Lorsque le financement de l’immeuble est réalisé au moyen d’un emprunt dont le remboursement des annuités passent par des avances en comptes courants d’associés réalisées par chaque concubin, le problème se déplace.

En cas de décès de l’un des concubins, le concubin survivant devient pour une fraction des parts sociales plein propriétaire et reste usufruitier pour le solde. Les enfants du défunt récupèrent une fraction de la nue-propriété des parts sociales de leur auteur et le compte courant d’associé.

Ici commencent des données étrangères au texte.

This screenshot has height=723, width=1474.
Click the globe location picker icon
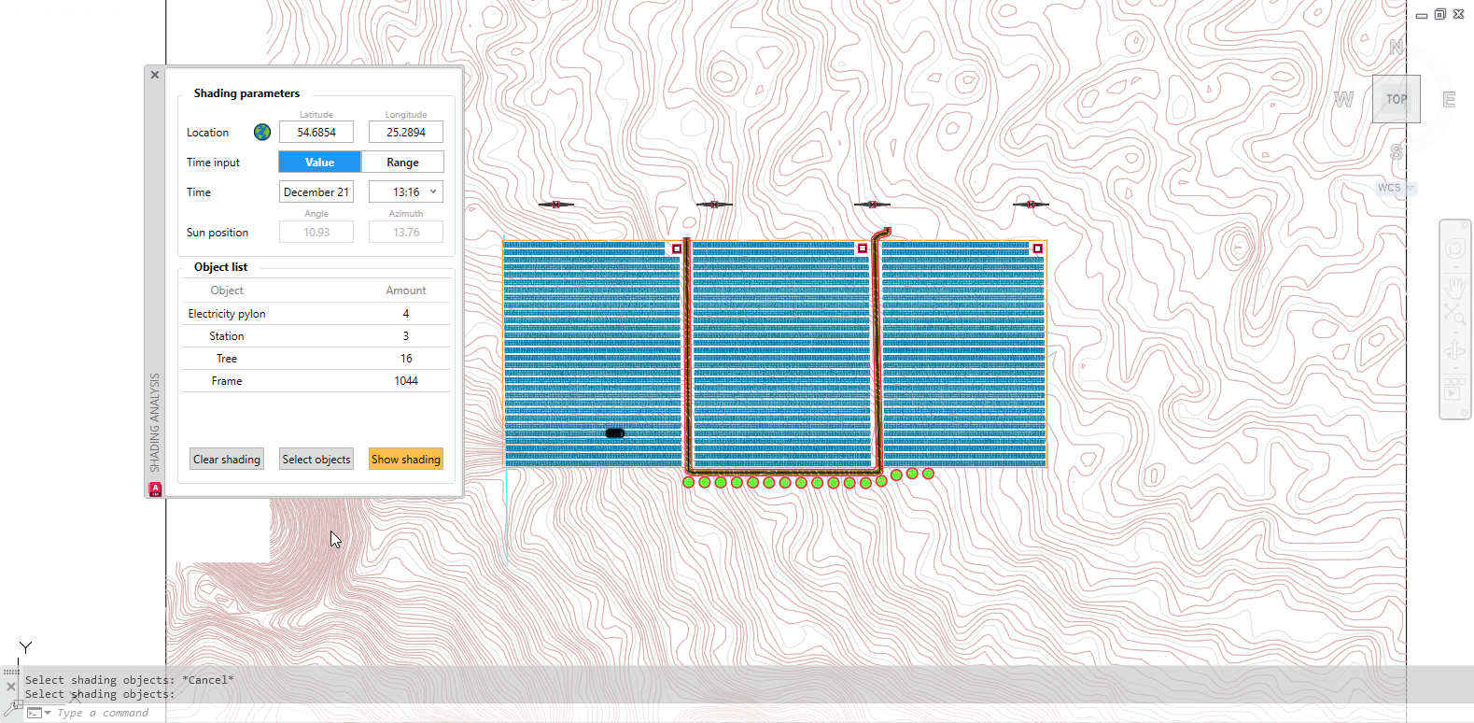click(262, 133)
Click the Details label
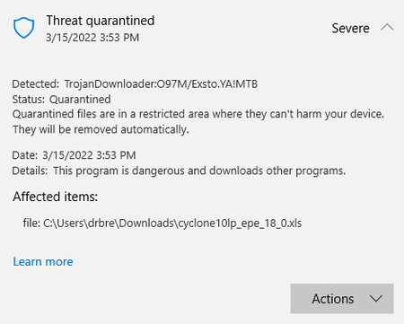Viewport: 404px width, 324px height. tap(30, 171)
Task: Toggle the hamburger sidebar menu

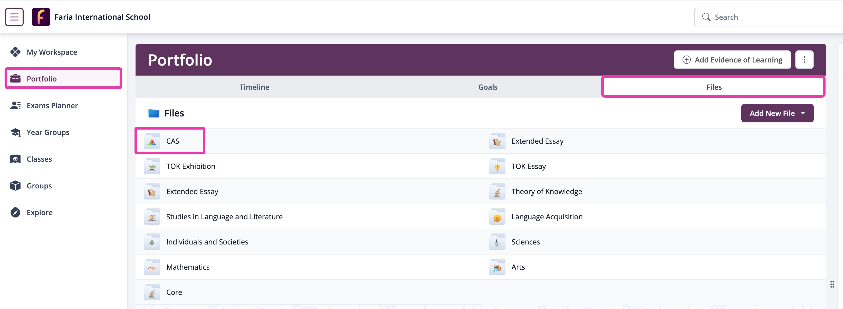Action: tap(14, 17)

S’agissant d’une créance, elle est transmise aux héritiers du défunt donc aux enfants de chacun des concubins, ces derniers recueillant en plus la nue-propriété des parts sociales de leur auteur.

Il résulte des principes applicables aux comptes courants d’associé, qu’à défaut de clause statutaire (antérieure au dépôt des fonds) ou de stipulation conventionnelle contraire, un associé peut demander le remboursement des sommes avancées à tout moment.

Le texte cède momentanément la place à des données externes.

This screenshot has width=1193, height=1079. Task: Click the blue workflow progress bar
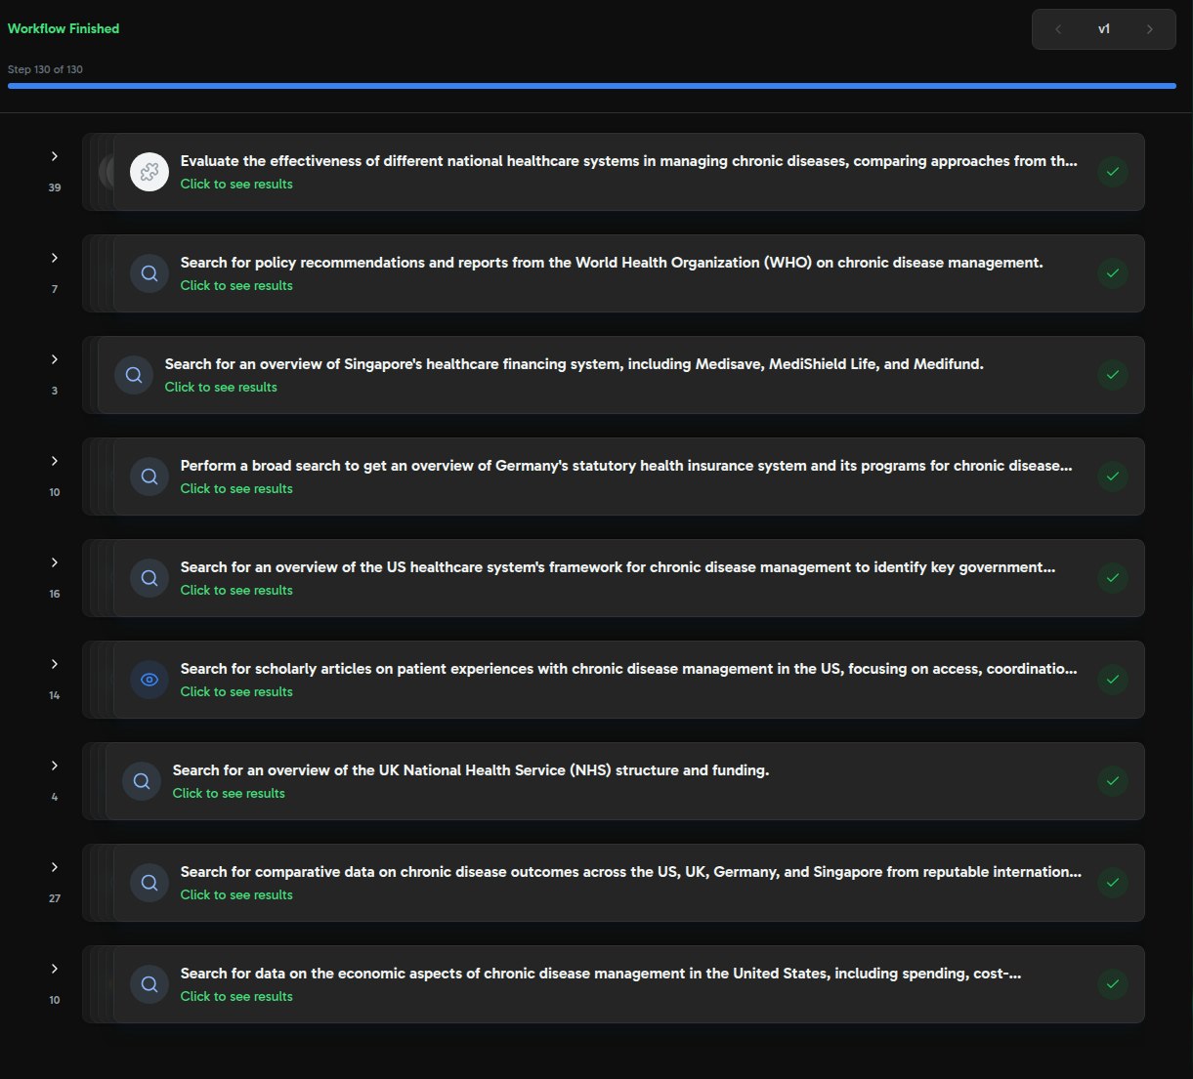591,86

Autrement dit, les héritiers pourraient remettre en cause la stabilité initialement souhaitée par les concubins (dont leur auteur décédé) en demandant le remboursement immédiat du compte courant d’associé si aucune convention en sens contraire n’avait été conclue préalablement entre les associés (concubins) et la société.

A cet égard, une ancienne décision de jurisprudence considère qu’à la suite du décès du titulaire du compte d’associé, les héritiers qu’ils acquièrent ou non la qualité d’associé, sont tenus par les conventions de blocage (Cass. com. 2 mai 1983, Rev. Soc. 1984, p. 47). La demande de remboursement de compte courant formulée par les héritiers d’un associé doit être rejetée dès lors que cette demande se heurte à une clause statuaire qui n’accorde aucune autorisation aux associés de retirer de leur volonté les fonds déposés en leur compte courant et à une convention qui stipule que les associés s’engagent à ne pas exiger le remboursement des sommes versées tant qu’ils resteront associés de la société.

Rappelons par ailleurs que le compte courant d’associé matérialisant une créance de l’associé sur la société, tout transfert affectant celle-ci relève des dispositions des articles 1321 et suivants du Code civil. L’article 1324 du Code civil prévoit à ce titre dans alinéa 2 « Le débiteur peut opposer au cessionnaire les exceptions inhérentes à la dette, telles que la nullité, l’exception d’inexécution, la résolution ou la compensation des dettes connexes. Il peut également opposer les exceptions nées de ses rapports avec le cédant avant que la cession lui soit devenue opposable, telles que l’octroi d’un terme, la remise de dette ou la compensation de dettes non connexes ».

La technique du démembrement croisé sur parts sociales de sociétés civiles impose de rédiger des conventions destinées à gérer le devenir des comptes courants d’associés de chacun des associés au moment de leur décès respectif.